How does having Fourier Expansion apply in the proof of separability of a Hilbert space?

Question

A Hilbert space is separable if and only if it has a countable orthonormal basis.

Proof. Assume that $\{ e_j\}$ is an orthonormal basis for the Hilbert space $H$. By Theorem (i), it is easy to show that the countable subset of elements $x$ with $\langle x,e_j \rangle$ in the set of rationals for all $j$ is dense. Thus, $H$ is separable.

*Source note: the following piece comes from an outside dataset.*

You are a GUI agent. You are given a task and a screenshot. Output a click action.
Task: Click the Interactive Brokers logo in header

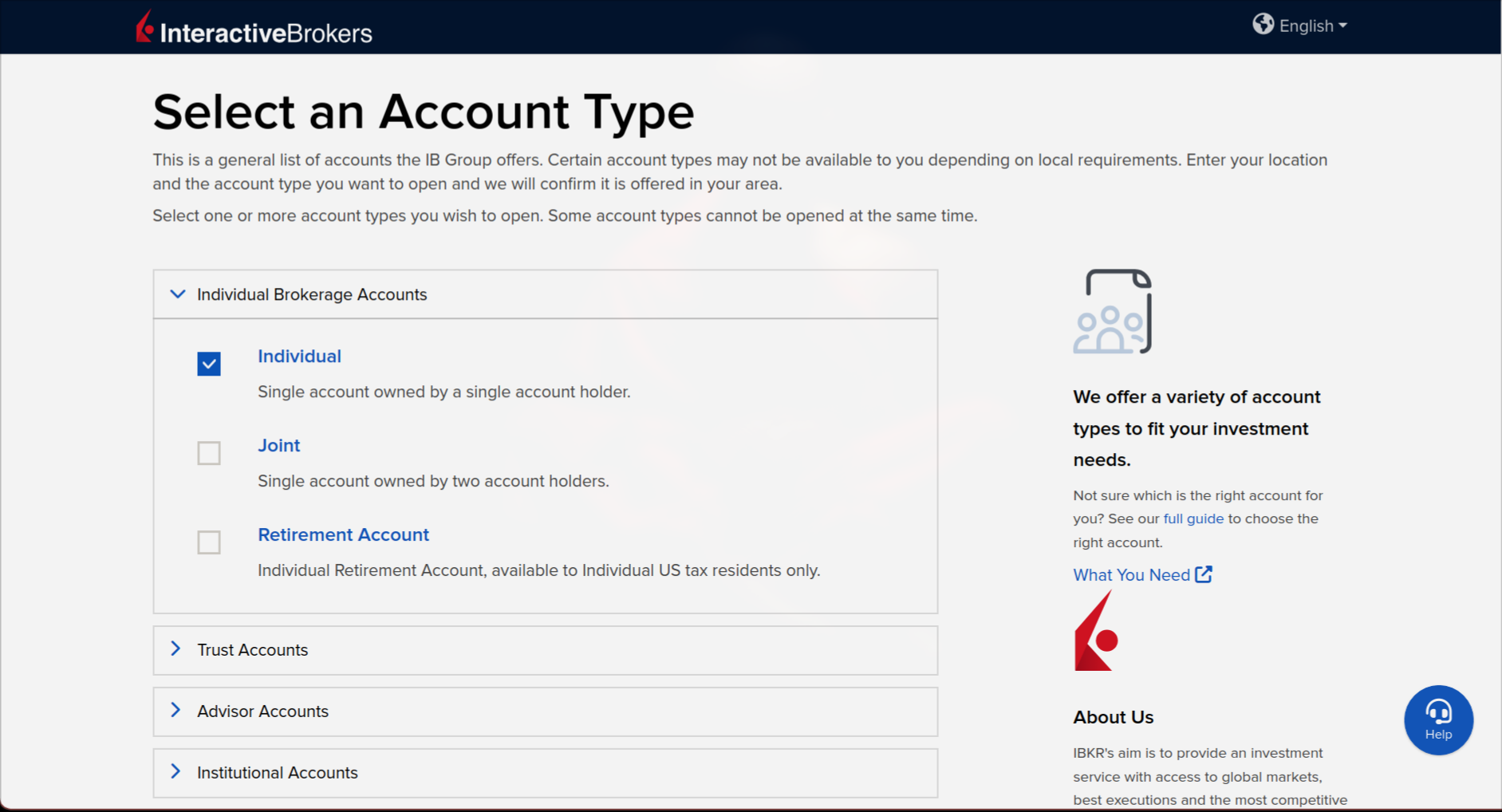coord(254,29)
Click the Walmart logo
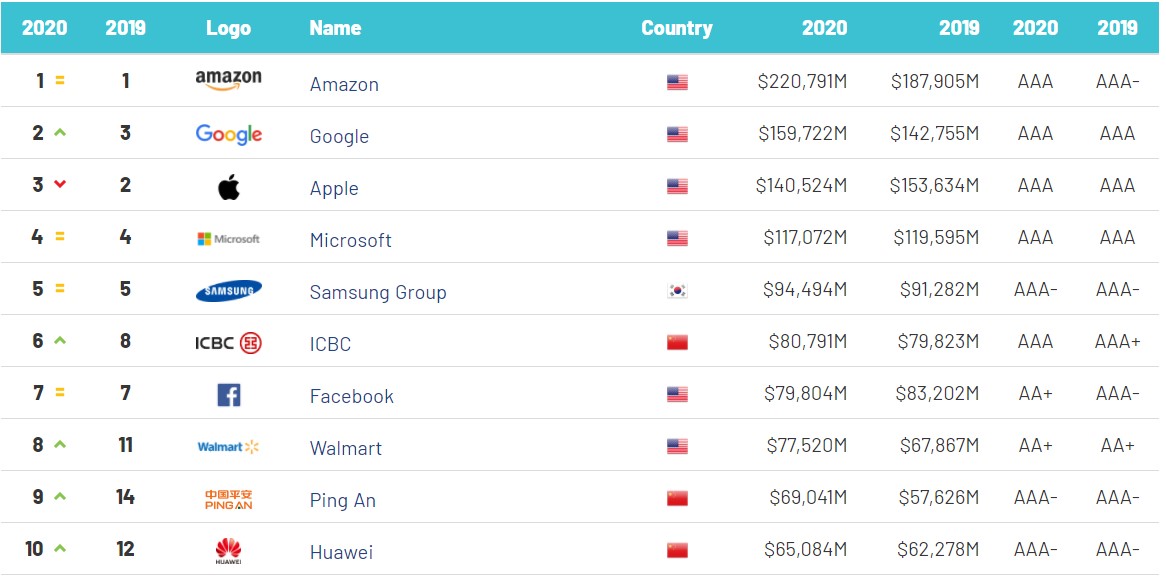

Theorem (i). Every element $x$ of a Hilbert space $H$ with an orthonormal basis $\{ e_j\}$ can be expressed in terms of the Fourier expansion

$$x=\sum\limits_{j=1}^\infty \langle x,e_j \rangle e_j.$$

Question: I don't understand the sentence "By Theorem (i), it is easy to show that the countable subset of elements $x$ with $\langle x,e_j \rangle$ in the set of rationals for all $j$ is dense."

Answer 1

Let $A$ be the countable subset of elements $x$ with $ \langle x,e_j \rangle$ in the set of rationals for all $j$, i.e. $$A= \{ x \in H : \langle x , e_j \rangle \in \mathbb{Q} \quad \forall j \in \mathbb{N} \}$$ Let $y \in H$ and let $\epsilon > 0$ be given. Then by Theorem (i), $y$ can be written as $y = \sum_{j=1}^{\infty} \langle y , e_j \rangle$. Now for each $j \in \mathbb{N}$ choose a rational number $q_j \in \mathbb{Q}$ s.t. $| \langle y , e_j \rangle - q_j | < \frac{\epsilon}{2^{j}}$ which is guaranteed by the density of $\mathbb{Q}$ in $\mathbb{R}$. Define $x \in A$ as $$x : = \sum_{j=1}^{\infty} q_j e_j$$ Now observe that $$\| y-x \| = \| \sum_{j=1}^{\infty} (\langle y , e_j \rangle - \langle x , e_j \rangle ) e_j \| \leq \sum_{j=1}^{\infty} |\langle y , e_j \rangle - q_j | \| e_j \| \leq \sum_{j=1}^{\infty} \frac{\epsilon}{2^j} = \epsilon$$ Thus $A$ is dense in $H$.